The following list of project activities highlights the comprehensiveness of RTI's multidisciplinary approach to microbicides research.
- International research: User perspectives on microbicide acceptability—leading a National Institutes of Health (NIH)-funded research grant in collaboration with Family Health International to investigate the acceptability of microbicides in the context of a multinational microbicides clinical trial.
- Domestic research: Acceptability of vaginal microbicides across risk groups and time—conducting the largest multi-method U.S. study in which a proxy product was used to test acceptability among non-Hispanic blacks and whites and immigrant Hispanic adults and teens, individuals, and couples recruited from STI and family planning clinics.
- Collaborative development of microbicides technology—conducting an acceptability and safety study of the Duet™ device as a possible delivery mode for vaginal microbicide gels. This study, being conducted in Zimbabwe, is focused on learning about women’s and men’s perspectives on this diaphragm-like device, and their preferences for the timing of product insertion.

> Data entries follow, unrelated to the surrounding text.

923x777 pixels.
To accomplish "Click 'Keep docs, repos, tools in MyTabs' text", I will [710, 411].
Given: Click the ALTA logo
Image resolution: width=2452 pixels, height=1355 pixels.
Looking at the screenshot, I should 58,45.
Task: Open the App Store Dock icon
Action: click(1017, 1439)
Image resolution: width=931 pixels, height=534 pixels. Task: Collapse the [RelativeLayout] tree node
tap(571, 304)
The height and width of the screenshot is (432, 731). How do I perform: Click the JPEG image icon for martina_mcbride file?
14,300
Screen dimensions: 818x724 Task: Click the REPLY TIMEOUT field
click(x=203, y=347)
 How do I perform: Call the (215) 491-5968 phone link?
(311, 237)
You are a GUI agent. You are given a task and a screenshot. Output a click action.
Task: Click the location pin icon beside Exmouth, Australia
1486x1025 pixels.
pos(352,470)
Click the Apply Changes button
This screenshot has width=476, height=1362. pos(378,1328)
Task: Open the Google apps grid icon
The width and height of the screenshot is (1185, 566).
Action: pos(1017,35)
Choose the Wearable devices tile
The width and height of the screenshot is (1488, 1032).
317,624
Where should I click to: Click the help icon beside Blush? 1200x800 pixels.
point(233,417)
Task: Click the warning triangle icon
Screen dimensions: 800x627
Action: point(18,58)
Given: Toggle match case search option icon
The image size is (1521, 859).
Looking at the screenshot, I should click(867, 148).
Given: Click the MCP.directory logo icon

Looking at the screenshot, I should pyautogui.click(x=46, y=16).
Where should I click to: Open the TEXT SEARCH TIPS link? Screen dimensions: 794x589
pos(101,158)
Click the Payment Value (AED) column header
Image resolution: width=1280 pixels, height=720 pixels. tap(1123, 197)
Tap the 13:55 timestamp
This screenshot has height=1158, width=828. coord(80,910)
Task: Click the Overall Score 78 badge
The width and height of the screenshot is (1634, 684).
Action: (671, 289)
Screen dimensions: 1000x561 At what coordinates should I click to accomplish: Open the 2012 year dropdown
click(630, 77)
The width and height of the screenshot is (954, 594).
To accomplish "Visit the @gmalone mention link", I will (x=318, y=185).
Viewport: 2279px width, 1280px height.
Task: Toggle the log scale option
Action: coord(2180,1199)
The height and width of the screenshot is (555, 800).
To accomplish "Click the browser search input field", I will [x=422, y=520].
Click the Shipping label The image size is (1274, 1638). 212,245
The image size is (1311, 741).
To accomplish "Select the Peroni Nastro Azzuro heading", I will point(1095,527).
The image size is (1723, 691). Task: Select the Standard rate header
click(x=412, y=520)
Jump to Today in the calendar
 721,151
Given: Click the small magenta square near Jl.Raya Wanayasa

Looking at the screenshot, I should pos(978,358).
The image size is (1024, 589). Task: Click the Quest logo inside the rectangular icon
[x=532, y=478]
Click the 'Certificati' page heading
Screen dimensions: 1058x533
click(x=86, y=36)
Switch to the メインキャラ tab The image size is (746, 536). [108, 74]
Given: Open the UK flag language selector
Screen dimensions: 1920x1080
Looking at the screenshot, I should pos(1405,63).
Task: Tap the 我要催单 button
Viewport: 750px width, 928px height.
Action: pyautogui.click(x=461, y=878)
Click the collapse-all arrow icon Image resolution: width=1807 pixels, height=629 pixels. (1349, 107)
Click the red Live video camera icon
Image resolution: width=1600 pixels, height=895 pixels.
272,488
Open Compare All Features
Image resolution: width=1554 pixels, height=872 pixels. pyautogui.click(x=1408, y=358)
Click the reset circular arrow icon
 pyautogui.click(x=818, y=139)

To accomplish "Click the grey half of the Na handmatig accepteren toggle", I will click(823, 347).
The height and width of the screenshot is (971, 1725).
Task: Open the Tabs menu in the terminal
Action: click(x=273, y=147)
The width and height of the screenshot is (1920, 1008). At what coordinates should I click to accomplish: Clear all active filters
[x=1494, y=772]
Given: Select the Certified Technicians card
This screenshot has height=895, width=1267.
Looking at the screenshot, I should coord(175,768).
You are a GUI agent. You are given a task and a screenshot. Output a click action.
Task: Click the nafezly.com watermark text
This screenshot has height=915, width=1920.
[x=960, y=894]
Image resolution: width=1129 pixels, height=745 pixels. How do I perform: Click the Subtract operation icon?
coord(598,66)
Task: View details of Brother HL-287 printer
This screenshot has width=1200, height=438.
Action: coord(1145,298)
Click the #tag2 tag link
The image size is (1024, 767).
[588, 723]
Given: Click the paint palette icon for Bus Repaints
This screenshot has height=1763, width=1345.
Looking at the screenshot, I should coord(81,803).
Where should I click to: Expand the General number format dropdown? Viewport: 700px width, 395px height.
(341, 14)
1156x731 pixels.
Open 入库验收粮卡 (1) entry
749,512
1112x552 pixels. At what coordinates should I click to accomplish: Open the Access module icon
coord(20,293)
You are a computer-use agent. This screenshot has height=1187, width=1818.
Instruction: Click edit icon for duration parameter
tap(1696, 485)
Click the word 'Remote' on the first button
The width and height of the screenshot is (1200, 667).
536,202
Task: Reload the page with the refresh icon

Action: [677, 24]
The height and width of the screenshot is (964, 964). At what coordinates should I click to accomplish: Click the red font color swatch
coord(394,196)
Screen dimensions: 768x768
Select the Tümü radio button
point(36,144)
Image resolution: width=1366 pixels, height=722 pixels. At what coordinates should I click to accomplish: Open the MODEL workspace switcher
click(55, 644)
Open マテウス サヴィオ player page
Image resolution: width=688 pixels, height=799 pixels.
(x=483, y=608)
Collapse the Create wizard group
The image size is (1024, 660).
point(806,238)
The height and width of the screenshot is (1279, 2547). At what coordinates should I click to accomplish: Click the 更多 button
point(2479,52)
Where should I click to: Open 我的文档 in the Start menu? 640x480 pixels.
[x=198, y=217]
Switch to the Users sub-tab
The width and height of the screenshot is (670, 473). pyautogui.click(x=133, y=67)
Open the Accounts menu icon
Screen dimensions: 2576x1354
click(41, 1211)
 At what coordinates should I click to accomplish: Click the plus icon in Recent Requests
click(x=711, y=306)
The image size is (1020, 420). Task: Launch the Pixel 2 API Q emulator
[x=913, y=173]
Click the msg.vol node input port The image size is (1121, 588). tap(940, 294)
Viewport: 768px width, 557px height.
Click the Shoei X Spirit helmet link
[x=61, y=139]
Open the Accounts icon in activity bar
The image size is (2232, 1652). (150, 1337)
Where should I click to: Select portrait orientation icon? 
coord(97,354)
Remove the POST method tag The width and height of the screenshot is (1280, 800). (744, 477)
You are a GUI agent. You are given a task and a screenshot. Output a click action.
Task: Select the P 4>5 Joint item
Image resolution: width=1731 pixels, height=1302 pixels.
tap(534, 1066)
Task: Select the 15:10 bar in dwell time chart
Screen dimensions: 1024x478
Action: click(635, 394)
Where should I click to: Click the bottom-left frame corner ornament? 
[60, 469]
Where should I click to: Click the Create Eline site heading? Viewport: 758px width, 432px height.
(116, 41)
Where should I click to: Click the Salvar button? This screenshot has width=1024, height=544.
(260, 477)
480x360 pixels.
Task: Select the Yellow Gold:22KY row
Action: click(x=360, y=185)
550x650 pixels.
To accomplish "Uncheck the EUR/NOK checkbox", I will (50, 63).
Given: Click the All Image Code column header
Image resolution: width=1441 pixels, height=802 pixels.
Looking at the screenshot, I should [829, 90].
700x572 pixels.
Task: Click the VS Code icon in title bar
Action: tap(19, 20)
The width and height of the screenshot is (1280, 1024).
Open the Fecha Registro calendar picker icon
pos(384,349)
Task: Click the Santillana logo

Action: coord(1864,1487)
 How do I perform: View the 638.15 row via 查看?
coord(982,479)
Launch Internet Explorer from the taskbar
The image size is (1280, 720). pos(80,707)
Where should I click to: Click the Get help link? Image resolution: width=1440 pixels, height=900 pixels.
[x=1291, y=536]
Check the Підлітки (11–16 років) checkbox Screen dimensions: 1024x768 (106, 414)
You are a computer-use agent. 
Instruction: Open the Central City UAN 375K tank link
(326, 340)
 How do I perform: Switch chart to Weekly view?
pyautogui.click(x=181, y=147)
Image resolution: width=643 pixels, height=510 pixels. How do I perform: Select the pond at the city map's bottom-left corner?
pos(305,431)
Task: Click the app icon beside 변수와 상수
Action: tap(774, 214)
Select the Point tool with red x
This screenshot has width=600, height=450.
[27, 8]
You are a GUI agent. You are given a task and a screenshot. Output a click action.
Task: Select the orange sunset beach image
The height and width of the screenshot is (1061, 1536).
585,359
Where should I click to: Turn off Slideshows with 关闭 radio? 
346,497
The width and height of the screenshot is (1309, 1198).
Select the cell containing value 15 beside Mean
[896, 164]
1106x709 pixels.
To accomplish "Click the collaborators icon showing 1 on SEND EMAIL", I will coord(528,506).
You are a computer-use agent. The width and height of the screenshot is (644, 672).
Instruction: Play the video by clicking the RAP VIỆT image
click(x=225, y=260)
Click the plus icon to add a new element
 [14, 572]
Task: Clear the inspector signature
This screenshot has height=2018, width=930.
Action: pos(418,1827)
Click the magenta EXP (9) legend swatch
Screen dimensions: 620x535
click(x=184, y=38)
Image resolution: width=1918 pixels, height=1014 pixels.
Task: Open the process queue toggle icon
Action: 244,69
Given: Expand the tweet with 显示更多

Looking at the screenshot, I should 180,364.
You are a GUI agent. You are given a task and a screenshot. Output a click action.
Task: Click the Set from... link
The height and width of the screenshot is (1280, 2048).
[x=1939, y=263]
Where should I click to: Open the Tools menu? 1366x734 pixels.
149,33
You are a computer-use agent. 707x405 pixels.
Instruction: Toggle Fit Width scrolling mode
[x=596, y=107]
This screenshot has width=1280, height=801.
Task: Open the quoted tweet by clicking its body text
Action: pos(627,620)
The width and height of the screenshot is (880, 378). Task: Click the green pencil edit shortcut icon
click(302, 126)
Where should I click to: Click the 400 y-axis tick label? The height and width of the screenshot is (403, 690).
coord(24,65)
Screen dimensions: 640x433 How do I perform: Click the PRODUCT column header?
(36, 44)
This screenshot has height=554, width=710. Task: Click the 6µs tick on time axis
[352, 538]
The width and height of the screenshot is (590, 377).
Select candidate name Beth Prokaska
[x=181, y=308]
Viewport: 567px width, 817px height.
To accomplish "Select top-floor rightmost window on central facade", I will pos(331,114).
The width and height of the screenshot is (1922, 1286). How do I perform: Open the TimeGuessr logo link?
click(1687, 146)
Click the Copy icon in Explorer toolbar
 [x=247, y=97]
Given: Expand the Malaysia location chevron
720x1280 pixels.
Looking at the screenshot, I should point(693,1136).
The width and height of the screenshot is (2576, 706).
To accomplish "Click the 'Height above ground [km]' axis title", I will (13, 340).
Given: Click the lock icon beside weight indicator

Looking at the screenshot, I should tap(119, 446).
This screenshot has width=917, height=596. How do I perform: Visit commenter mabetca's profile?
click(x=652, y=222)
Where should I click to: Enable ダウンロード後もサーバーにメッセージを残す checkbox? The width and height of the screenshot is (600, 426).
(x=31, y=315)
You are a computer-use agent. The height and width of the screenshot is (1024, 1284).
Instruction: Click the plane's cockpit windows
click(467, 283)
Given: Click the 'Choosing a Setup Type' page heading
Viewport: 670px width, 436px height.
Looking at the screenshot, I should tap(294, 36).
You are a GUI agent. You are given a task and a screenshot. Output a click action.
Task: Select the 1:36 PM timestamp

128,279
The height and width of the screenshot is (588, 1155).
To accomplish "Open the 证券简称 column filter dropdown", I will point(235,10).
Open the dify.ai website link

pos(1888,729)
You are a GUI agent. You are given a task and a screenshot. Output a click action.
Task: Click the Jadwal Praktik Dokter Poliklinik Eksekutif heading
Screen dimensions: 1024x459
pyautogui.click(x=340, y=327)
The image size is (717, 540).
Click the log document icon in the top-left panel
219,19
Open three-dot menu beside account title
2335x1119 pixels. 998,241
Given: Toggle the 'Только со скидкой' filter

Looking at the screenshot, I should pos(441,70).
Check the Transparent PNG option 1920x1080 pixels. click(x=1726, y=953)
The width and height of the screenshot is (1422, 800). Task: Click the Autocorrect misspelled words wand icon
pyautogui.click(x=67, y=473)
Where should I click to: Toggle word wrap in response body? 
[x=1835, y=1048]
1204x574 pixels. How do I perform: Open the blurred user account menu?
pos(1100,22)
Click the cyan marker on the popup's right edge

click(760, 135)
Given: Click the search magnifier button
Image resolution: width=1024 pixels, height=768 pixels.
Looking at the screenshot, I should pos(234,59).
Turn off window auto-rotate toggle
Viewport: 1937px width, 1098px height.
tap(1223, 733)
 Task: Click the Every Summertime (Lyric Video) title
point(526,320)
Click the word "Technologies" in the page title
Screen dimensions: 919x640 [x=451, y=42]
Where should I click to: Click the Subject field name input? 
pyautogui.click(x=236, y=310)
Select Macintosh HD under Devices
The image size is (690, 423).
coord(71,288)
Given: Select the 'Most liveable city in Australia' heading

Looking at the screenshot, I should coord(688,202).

- Service on multinational research networks—leadership role on various NIH-funded multinational networks of research groups such as the Microbicide Trials Network, the HIV Prevention Trials Network, and the STI Clinical Trials Group. All these networks have active microbicide studies in the field, ranging from early safety studies to advanced studies of efficacy.
- Ethics support for microbicides research—participating in numerous consultative ethics meetings, leading the development of an array of materials supporting the informed consent process, consulting on development of microbicide video materials, contributing to ethics training materials, and conducting ethics training for all staff levels.
- Technical assistance and research support—supporting the International Partnership for Microbicides (IPM) on approaches and instrumentation for collection of data for IPM’s clinical research and its activities conducted in preparation for clinical trials.
- Consulting and communicating—serving as consultants and advisors to microbicides studies led by non-RTI teams conducting research domestically and internationally.